For more details on embedded types see:
The "main" Package
A package named "main" that exposes a main() function is used by the Go linker as a start point for walking the package dependency graph when building the binary executable. All of the executable programs must have a package called "main", and their "main" package must have a main() function, otherwise the executable won't be built. More about the main() function, the main package and Go executables can be found here: compiling an executable.
Package Block
Each package has a package block containing all source text for that package. More about blocks is available here:
Vendoring
"Vendoring" is the act of making a local copy of a third party package your project depends on. This copy is traditionally placed inside each project and then saved in the project repository.
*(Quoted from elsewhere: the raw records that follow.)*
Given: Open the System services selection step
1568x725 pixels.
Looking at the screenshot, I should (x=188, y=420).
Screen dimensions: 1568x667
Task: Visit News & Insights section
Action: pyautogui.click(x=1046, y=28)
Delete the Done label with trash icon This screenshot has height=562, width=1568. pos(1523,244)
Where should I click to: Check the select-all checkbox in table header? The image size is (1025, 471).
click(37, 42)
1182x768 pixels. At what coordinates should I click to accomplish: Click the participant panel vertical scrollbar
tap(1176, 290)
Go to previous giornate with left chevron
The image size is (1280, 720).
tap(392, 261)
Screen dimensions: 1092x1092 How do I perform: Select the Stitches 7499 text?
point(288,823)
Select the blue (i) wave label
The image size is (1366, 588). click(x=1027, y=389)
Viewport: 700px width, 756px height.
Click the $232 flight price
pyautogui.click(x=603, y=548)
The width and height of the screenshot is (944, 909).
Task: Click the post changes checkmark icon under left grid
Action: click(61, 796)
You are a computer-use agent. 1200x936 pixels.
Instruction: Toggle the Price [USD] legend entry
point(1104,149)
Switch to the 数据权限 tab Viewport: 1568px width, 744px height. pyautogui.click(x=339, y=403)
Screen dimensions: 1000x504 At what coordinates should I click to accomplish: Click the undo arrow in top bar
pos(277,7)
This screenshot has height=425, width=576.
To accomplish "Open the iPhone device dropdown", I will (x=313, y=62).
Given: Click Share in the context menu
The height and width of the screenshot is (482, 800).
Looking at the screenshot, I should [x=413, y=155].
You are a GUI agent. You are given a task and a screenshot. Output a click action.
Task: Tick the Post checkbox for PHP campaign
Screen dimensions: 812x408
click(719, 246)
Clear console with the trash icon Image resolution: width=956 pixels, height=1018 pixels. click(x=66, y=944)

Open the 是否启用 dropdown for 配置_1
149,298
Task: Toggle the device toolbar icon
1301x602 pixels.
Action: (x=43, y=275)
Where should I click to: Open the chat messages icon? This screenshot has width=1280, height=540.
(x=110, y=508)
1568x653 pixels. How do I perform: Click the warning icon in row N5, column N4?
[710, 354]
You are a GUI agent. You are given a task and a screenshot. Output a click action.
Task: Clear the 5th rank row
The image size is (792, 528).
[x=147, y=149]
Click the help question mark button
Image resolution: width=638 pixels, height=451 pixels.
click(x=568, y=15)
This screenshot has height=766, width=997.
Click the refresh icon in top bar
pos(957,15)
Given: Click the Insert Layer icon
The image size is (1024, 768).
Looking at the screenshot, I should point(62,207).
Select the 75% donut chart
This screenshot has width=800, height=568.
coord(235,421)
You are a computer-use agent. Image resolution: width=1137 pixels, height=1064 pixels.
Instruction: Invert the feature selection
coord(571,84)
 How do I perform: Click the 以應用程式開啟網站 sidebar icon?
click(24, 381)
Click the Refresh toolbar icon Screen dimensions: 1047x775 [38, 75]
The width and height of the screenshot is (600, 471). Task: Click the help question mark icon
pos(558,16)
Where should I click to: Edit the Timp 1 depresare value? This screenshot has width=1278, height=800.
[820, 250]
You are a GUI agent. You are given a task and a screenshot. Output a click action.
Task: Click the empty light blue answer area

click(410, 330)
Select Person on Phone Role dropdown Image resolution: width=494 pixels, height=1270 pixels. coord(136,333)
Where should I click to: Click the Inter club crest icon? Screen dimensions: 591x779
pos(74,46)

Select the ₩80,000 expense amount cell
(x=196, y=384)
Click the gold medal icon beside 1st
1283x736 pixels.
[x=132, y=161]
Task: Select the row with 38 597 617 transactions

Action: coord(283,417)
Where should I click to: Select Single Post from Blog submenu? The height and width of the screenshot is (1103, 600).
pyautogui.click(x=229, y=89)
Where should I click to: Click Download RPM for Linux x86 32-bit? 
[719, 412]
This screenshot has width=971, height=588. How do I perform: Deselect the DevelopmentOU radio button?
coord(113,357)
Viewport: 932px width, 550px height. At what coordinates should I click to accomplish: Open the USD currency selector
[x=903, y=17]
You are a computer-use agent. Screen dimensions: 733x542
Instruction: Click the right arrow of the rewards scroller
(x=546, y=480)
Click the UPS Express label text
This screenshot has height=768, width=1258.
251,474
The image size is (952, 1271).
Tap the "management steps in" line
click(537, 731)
Vendoring is using local copies of external dependencies to satisfy imports of those dependencies.
For a directory structure referred by GOPATH, code below a directory named "vendor" is importable only by code in the directory tree rooted at the parent of "vendor", and only using an import path that omits the prefix up to and including the vendor element.
Code in vendor directories deeper in the source tree shadows code in higher directories. Within the subtree rooted at foo, an import of "crash/bang" resolves to "foo/vendor/crash/bang", not the top-level "crash/bang". Code in vendor directories is not subject to import path checking.
When 'go get' checks out or updates a git repository, it now also updates submodules.
Vendor directories do not affect the placement of new repositories being checked out for the first time by 'go get': those are always placed in the main GOPATH, never in a vendor subtree.